• [Provided information]:
*** Block opens ***
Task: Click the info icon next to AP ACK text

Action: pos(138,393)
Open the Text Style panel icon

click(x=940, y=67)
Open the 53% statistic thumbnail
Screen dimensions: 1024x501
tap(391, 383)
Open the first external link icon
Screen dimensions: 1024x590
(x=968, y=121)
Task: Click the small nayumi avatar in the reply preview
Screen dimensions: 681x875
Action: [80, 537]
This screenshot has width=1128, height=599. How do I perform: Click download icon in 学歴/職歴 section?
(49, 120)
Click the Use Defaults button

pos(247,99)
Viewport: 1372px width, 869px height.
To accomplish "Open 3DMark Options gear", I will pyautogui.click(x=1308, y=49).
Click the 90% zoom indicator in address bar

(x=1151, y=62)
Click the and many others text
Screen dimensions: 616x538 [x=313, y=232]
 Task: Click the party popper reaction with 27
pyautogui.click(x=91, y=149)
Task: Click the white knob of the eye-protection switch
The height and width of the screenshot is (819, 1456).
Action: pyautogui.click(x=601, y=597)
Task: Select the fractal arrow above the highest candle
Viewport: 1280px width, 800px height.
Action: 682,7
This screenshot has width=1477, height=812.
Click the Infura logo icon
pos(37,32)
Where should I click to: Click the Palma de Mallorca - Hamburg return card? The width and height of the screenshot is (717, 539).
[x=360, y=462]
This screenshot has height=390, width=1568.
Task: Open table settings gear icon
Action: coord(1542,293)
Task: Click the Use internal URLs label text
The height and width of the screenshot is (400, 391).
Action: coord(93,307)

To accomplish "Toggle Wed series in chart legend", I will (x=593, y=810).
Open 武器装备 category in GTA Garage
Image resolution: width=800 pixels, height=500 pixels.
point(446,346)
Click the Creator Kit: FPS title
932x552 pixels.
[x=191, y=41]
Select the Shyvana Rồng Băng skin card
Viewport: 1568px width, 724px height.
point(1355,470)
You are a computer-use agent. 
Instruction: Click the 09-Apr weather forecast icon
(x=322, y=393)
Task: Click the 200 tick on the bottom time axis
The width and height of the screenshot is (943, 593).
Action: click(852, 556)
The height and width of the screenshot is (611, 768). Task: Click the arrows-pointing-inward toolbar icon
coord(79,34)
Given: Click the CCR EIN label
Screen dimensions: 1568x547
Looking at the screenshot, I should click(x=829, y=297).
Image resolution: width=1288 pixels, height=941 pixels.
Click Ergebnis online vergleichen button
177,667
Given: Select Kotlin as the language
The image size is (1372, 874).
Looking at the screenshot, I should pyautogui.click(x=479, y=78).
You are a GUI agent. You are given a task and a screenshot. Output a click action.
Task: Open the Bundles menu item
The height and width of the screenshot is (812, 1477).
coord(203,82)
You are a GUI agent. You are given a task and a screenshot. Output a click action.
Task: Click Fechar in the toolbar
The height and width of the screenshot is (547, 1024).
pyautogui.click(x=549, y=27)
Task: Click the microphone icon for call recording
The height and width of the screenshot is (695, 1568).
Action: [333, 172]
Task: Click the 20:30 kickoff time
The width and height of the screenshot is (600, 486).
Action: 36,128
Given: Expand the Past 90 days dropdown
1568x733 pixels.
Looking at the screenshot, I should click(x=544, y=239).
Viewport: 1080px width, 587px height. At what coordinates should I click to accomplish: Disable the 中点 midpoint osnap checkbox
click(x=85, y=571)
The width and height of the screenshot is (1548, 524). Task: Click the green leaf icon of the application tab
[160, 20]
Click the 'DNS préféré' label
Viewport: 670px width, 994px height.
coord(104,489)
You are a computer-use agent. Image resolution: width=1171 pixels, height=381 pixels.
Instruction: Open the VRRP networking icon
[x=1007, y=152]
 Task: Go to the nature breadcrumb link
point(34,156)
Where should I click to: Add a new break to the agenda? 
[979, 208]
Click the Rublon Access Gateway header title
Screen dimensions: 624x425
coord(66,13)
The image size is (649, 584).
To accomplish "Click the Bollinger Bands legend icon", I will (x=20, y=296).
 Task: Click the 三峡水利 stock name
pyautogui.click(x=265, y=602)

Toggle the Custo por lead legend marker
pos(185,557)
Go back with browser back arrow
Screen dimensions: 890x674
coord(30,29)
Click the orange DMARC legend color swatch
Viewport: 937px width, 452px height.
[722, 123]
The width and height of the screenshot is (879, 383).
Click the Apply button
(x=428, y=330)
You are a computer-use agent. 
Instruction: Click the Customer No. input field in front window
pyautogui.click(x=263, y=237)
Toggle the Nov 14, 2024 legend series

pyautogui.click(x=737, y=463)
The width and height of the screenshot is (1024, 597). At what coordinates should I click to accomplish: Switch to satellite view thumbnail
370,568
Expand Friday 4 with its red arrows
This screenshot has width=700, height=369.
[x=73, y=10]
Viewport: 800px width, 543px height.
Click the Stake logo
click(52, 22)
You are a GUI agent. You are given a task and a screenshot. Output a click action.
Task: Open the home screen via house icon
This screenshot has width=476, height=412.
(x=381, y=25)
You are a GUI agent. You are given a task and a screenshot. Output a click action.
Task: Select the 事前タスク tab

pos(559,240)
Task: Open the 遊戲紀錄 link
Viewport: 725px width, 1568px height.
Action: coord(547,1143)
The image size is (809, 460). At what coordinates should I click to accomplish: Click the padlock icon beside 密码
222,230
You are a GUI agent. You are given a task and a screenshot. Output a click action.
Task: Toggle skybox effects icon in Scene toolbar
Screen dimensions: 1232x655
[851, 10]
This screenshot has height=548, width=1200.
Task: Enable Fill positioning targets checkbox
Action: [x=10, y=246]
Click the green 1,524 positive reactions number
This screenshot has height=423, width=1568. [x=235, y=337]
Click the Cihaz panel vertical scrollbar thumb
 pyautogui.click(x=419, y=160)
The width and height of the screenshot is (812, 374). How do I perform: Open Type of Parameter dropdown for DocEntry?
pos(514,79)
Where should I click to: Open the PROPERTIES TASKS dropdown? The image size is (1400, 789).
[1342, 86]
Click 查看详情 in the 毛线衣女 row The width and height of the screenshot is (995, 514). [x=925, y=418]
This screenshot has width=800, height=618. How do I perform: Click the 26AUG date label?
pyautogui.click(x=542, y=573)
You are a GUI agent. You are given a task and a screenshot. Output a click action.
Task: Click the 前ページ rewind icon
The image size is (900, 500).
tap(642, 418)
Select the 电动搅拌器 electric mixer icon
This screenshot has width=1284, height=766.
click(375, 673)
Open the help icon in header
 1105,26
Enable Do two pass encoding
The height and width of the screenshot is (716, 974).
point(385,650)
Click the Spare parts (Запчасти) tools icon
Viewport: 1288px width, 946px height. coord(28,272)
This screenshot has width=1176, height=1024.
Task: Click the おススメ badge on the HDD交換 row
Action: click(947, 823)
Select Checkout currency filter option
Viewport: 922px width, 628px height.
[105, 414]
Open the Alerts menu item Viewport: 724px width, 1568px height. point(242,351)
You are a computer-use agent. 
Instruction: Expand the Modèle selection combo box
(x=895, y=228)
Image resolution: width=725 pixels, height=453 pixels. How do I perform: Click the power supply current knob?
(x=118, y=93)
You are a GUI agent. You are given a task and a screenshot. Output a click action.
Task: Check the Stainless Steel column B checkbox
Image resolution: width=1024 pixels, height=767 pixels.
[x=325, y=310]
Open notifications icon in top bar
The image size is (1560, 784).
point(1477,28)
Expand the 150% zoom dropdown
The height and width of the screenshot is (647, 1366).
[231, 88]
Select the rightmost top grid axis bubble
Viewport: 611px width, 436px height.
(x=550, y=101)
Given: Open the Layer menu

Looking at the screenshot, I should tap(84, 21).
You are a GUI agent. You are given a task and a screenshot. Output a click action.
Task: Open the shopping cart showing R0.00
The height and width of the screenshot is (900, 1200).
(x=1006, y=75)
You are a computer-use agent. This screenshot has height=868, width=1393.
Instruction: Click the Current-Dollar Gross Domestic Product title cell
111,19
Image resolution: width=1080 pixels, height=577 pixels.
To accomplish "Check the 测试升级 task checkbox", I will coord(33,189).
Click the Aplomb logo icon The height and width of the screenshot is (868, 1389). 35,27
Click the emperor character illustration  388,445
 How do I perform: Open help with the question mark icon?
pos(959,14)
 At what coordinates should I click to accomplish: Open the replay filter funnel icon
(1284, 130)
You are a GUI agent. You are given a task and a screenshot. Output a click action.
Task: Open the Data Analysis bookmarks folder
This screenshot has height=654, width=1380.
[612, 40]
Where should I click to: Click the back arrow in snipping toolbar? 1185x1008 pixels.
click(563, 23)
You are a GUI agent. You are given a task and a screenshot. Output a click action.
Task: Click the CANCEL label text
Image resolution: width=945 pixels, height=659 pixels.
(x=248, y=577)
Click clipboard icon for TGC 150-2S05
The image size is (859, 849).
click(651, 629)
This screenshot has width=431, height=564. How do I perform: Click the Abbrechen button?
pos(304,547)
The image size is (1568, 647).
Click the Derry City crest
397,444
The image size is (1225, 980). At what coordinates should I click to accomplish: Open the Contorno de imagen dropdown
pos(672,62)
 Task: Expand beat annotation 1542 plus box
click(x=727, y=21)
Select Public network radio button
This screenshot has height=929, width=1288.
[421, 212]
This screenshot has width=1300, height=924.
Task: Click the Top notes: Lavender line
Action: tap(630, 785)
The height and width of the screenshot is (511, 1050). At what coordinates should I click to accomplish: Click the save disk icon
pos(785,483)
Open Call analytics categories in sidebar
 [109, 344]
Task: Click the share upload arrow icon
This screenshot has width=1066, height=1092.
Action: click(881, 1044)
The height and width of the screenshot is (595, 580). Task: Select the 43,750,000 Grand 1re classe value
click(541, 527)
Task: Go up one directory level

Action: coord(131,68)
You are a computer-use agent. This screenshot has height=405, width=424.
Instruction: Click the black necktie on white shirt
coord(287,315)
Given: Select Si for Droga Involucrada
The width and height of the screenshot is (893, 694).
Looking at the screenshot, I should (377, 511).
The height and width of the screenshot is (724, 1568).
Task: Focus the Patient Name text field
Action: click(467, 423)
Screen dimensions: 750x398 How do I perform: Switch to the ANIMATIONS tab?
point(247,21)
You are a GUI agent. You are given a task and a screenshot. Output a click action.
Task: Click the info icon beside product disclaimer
*** Block closes ***
• [Assignment]:
If a line in the data holds the word "time", count it, then state the total alone.

• [Output]:
2